Più volte accusato di blasfemia e di vilipendio alla religione cattolica si premurò di accompagnare il contestato episodio della Ricotta dalla didascalia:

Non è difficile predire a questo mio racconto una critica dettata dalla pura malafede. Coloro che si sentiranno colpiti infatti cercheranno di far credere che l’oggetto della mia polemica sono la storia e quei testi di cui essi ipocritamente si ritengono i difensori.

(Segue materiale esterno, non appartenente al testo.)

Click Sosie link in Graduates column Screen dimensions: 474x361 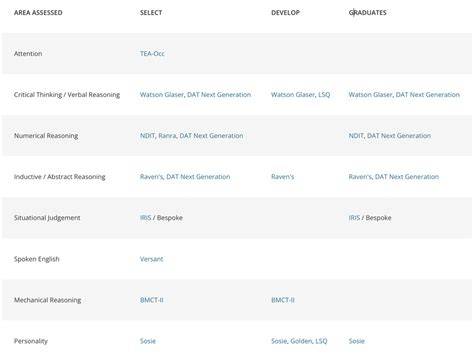356,341
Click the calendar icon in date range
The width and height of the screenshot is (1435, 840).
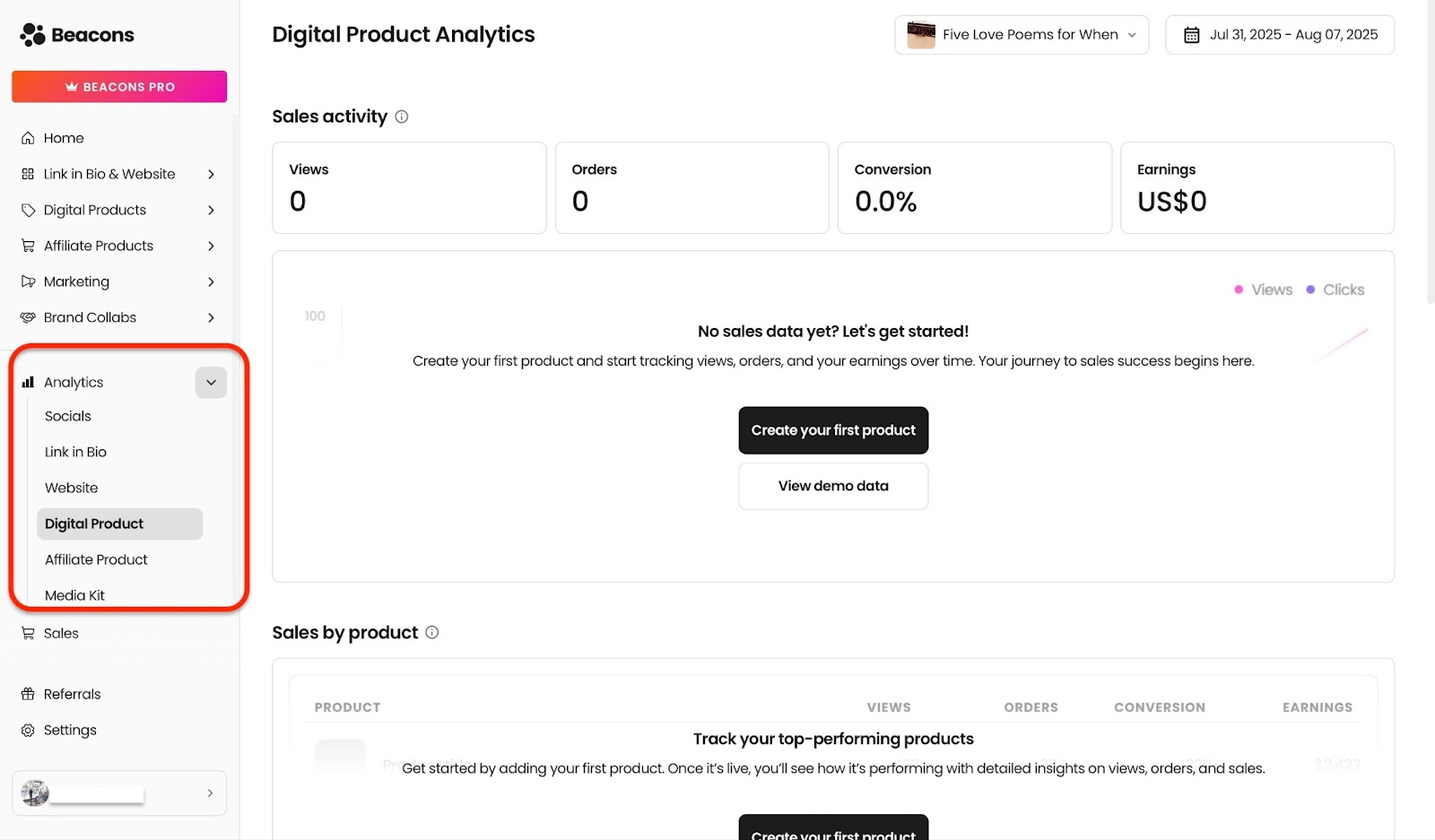[x=1191, y=35]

Niente affatto: a scanso di equivoci di ogni genere, voglio dichiarare che la storia della Passione è la più grande che io conosca, e che i testi che la raccontano sono i più sublimi che siano mai stati scritti“.

Nel ricordare le sue origini così si esprime nella poesia “10 giugno”:

“ …Io sono una forza del Passato. / Solo nella tradizione è il mio amore. / Vengo dai ruderi, dalle Chiese, / dalle pale d’altare, dai borghi / dimenticati sugli Appennini o le Prealpi, /dove sono vissuti i fratelli.” [2]

In una lettera a Luciano Caruso della Pro Civitate Christiana nel febbraio 1963 esplicita:

Io non credo che Cristo sia figlio di Dio, perché non sono credente, almeno nella coscienza. Ma credo che Cristo sia divino: credo cioè che in lui l’umanità sia così alta, rigorosa, ideale da andare al di là dei termini comuni dell’umanità. Per questo dico «poesia»: strumento irrazionale per esprimere questo mio sentimento irrazionale per Cristo“.

Dobbiamo far notare, a questo proposito, il significato di quell’inciso “almeno nella coscienza”, che apre tutto uno scenario inesplorato.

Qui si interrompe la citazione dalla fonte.